[TASK INPUT — start]

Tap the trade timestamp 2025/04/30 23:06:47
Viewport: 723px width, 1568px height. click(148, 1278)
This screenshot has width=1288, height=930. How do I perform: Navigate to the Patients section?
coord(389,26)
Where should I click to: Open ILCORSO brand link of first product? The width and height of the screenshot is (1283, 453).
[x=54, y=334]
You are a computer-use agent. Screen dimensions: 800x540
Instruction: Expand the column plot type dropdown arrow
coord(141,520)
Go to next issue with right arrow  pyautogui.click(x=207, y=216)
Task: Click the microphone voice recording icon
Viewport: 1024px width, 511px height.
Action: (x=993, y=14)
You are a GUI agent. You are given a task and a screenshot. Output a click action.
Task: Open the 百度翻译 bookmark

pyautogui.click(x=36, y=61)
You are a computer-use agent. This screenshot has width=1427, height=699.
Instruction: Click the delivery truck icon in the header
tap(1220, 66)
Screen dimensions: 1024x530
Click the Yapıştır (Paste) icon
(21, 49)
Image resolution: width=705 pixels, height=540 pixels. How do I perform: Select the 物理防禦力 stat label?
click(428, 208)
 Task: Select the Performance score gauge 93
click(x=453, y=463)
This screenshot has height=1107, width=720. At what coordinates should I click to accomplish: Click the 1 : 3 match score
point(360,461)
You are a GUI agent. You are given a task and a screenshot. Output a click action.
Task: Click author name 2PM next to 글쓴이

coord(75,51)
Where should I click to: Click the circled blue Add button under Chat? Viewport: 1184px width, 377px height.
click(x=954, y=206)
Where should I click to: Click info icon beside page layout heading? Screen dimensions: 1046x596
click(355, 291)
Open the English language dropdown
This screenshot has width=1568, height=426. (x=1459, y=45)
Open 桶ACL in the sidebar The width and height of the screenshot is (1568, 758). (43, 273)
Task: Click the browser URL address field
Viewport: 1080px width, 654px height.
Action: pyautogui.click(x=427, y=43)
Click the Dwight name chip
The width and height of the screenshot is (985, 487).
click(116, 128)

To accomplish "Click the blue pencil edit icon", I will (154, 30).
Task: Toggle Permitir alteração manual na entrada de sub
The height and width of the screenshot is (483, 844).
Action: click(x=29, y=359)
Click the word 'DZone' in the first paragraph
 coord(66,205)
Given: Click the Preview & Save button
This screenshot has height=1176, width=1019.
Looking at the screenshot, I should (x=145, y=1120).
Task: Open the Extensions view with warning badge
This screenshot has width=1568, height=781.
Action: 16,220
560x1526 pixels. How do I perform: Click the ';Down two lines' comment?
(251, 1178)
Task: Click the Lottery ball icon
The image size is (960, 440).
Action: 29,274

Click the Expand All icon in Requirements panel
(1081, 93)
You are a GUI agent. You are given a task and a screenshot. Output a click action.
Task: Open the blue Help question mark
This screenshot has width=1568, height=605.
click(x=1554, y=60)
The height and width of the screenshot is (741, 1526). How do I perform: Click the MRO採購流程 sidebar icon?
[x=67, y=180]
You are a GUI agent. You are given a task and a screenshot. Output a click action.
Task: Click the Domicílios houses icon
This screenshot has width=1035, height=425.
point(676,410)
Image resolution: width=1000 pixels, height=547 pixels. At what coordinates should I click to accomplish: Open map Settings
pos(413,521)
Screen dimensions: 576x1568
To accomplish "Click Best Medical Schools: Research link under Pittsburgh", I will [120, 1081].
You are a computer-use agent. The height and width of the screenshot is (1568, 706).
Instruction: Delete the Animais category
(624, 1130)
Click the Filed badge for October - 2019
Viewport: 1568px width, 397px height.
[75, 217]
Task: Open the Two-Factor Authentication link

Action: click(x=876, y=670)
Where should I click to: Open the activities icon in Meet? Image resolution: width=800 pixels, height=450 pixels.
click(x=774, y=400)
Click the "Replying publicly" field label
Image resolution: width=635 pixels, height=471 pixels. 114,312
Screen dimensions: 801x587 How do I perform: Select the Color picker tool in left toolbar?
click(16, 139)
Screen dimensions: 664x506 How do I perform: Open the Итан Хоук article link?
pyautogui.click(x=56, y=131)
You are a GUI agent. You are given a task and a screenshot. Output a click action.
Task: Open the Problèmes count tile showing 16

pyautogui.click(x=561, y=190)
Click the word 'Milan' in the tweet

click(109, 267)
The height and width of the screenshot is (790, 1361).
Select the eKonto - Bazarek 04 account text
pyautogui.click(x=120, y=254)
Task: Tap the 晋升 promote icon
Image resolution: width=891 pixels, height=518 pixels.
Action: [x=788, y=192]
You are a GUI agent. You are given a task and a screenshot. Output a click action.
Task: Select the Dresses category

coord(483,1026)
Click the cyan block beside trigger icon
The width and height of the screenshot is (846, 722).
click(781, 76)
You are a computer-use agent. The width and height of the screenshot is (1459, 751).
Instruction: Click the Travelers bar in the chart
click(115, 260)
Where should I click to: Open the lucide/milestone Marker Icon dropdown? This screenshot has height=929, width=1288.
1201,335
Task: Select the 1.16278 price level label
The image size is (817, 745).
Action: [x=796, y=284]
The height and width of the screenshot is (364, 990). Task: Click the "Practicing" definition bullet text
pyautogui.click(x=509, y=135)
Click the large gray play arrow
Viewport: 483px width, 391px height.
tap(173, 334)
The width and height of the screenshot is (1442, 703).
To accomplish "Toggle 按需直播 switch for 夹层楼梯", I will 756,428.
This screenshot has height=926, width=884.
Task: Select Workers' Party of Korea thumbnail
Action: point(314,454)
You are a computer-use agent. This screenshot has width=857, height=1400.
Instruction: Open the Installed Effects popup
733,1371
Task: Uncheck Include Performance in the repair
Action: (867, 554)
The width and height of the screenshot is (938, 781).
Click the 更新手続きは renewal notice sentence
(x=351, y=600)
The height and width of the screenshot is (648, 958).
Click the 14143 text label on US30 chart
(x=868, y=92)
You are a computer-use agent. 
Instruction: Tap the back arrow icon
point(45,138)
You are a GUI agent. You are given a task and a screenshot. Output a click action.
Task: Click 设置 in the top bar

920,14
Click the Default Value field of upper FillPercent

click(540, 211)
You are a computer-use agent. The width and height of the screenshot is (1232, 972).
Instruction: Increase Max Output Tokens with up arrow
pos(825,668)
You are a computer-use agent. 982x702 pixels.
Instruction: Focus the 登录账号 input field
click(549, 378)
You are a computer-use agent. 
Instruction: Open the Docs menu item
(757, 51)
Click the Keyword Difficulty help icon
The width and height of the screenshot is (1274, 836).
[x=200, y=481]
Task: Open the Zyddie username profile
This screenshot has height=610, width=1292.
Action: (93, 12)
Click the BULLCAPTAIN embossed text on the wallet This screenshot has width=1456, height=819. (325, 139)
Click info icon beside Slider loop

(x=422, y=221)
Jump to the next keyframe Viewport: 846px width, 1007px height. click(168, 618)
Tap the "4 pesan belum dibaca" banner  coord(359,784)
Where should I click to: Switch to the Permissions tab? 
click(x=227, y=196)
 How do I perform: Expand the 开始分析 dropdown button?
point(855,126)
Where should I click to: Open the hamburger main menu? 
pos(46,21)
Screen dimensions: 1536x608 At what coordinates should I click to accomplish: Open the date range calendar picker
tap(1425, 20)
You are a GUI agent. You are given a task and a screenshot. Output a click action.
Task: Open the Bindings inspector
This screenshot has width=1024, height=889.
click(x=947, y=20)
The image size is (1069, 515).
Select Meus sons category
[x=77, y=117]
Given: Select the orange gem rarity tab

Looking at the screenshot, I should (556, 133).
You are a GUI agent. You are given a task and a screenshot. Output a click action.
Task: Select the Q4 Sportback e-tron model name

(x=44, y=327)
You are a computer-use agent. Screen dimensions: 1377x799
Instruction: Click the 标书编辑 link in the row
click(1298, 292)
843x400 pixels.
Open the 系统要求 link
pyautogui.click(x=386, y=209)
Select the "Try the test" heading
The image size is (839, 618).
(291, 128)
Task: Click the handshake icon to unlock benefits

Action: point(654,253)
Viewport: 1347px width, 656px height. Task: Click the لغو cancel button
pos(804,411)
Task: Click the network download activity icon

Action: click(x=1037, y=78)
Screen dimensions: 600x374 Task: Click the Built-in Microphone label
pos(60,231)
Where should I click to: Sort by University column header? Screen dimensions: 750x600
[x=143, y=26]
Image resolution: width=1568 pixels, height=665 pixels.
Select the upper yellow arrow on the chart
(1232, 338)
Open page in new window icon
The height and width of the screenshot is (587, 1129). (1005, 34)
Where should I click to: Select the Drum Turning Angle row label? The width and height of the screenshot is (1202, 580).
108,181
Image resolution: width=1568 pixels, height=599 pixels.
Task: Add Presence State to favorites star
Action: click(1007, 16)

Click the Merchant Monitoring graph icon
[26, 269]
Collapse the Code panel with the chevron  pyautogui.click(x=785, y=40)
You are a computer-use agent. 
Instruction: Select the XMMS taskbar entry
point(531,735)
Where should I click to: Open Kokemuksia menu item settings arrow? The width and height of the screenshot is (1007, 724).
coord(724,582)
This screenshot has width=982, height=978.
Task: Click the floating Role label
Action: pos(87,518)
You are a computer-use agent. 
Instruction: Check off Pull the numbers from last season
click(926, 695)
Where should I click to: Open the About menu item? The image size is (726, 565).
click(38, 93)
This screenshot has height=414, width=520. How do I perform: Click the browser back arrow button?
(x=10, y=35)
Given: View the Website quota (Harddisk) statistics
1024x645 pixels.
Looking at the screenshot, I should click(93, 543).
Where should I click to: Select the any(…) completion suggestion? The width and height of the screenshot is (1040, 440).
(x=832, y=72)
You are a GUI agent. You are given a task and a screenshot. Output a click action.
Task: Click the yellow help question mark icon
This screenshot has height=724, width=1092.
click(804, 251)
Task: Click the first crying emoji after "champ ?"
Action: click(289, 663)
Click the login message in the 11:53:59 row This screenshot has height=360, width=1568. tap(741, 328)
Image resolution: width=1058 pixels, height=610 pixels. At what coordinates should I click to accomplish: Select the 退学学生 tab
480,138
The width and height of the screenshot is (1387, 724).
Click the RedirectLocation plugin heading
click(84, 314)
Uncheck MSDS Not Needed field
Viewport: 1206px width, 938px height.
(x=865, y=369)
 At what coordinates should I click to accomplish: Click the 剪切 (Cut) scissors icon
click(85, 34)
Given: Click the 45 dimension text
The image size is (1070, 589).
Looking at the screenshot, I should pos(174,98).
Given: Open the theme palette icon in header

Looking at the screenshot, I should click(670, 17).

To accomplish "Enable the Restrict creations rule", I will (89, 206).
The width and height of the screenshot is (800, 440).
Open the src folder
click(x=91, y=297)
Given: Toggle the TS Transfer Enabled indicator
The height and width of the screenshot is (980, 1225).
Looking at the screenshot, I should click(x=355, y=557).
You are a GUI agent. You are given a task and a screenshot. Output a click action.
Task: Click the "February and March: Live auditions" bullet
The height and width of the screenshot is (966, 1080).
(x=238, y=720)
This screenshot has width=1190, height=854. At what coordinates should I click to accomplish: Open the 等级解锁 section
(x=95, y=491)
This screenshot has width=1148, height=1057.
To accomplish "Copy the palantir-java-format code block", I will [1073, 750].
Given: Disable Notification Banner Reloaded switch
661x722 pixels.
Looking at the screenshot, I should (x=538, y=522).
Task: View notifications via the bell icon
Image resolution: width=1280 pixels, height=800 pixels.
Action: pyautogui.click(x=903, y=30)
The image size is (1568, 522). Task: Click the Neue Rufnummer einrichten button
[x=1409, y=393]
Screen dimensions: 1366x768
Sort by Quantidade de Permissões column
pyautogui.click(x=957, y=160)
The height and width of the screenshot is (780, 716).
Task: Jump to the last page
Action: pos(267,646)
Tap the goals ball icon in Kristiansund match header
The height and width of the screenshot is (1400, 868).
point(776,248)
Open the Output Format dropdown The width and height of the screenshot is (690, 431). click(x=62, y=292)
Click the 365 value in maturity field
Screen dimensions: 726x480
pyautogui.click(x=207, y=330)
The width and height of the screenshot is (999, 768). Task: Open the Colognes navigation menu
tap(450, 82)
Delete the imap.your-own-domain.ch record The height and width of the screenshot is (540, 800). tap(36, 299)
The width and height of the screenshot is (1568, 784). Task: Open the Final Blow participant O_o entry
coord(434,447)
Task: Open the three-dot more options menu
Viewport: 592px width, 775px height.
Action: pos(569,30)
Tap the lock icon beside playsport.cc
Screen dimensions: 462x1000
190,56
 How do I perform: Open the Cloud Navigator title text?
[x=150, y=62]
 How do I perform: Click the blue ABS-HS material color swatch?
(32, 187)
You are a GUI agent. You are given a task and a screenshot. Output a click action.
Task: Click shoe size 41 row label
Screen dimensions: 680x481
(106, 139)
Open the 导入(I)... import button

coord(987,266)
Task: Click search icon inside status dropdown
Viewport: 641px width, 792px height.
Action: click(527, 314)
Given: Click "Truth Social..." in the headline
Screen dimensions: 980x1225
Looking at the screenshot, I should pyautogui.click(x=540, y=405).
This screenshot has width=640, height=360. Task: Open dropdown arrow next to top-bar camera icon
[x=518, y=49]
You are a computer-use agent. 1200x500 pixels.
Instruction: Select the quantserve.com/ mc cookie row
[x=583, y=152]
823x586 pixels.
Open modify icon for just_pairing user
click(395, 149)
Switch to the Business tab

[TASK INPUT — finish]

- **WHAT IS REQUIRED**
The stretch of entries above that starts with the line containing "Tap the goals" and goes on through the line containing "Open the Output" is to be transcribed exactly, and no other line is to be transcribed.

- **RESPONSE BOX**
Tap the goals ball icon in Kristiansund match header
The height and width of the screenshot is (1400, 868).
point(776,248)
Open the Output Format dropdown The width and height of the screenshot is (690, 431). click(x=62, y=292)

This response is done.